§ **DESCRIPTION OF THE TASK**: Leave the pictures out, and repeat exactly each line from the one that holds "Viewport: 764px width, 691px" through the final line of the entries below.
====== SUPPLIED MATERIAL ======
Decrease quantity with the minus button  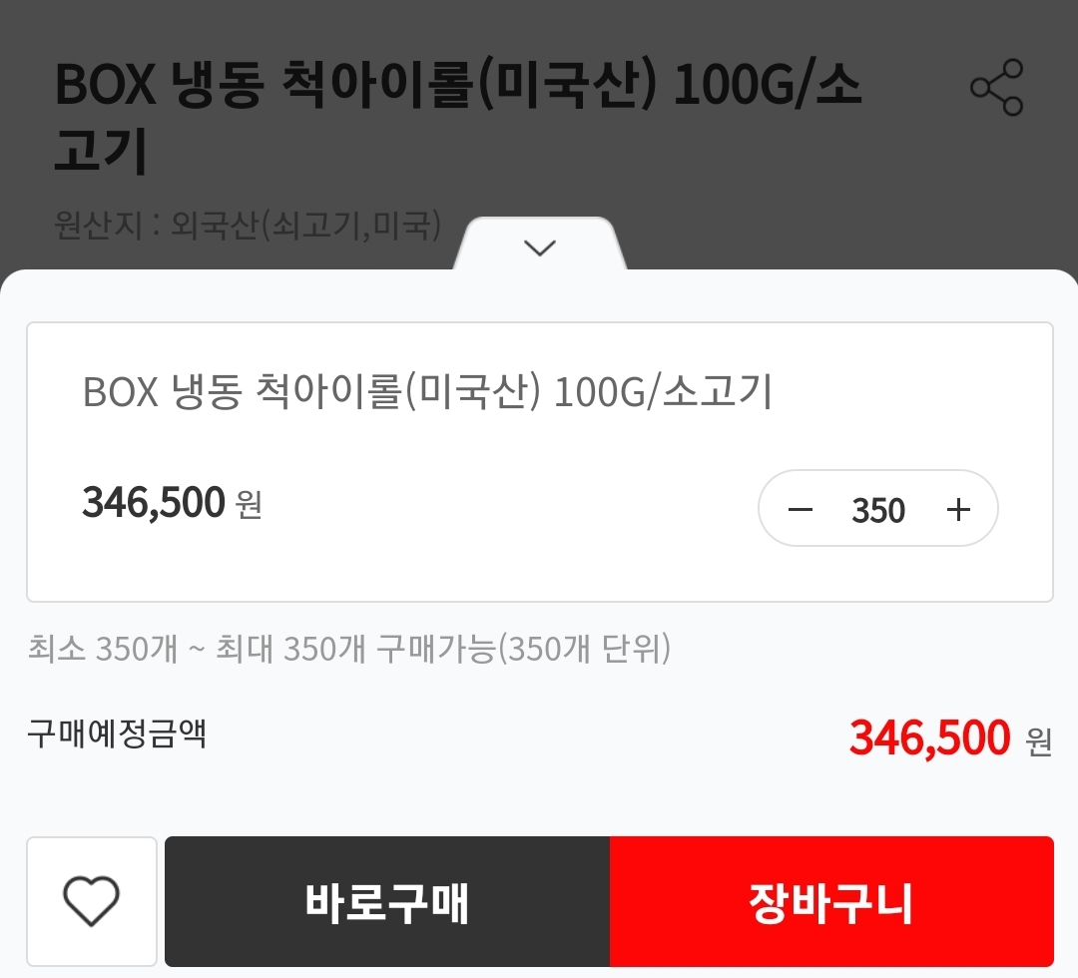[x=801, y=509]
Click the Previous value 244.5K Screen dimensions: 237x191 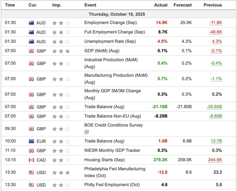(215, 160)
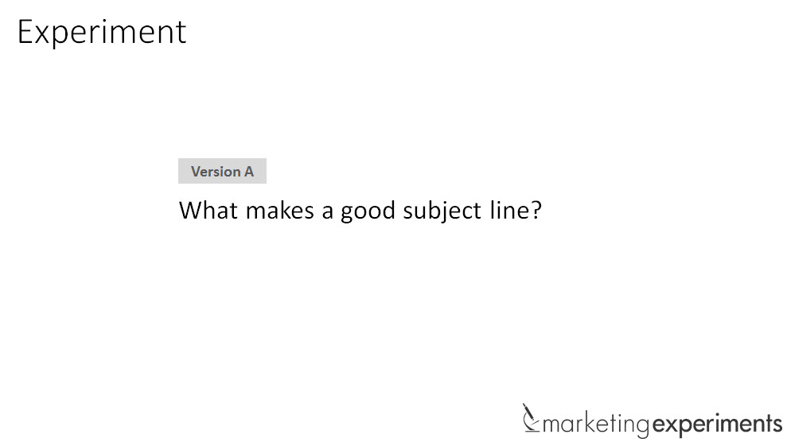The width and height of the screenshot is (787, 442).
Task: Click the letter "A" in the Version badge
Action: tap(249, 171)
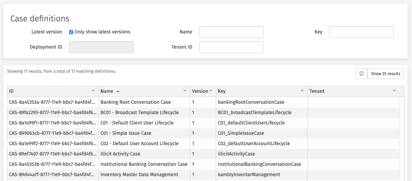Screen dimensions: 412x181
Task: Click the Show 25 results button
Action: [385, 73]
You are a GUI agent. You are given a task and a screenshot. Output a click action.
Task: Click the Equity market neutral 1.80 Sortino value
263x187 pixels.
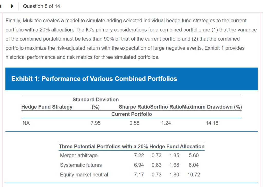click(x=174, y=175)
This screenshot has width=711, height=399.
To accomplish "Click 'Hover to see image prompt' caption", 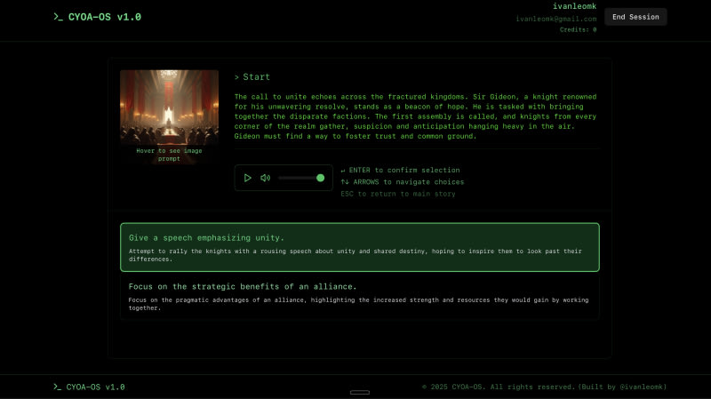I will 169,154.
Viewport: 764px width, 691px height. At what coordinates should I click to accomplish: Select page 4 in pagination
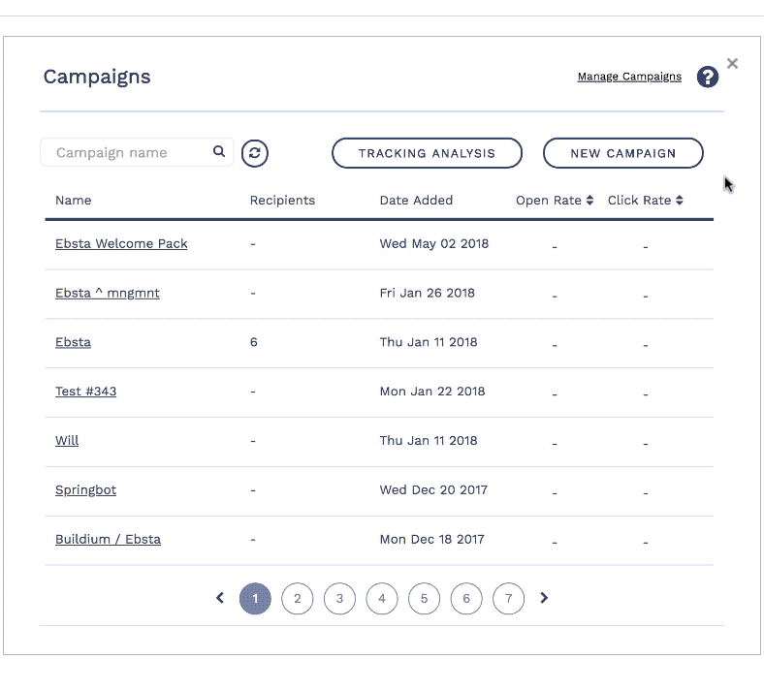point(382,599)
======
§ **SOLUTION TO THE EXERCISE**:
Viewport: 764px width, 691px height. At what coordinates should I click to accomplish: Select page 4 in pagination
point(382,599)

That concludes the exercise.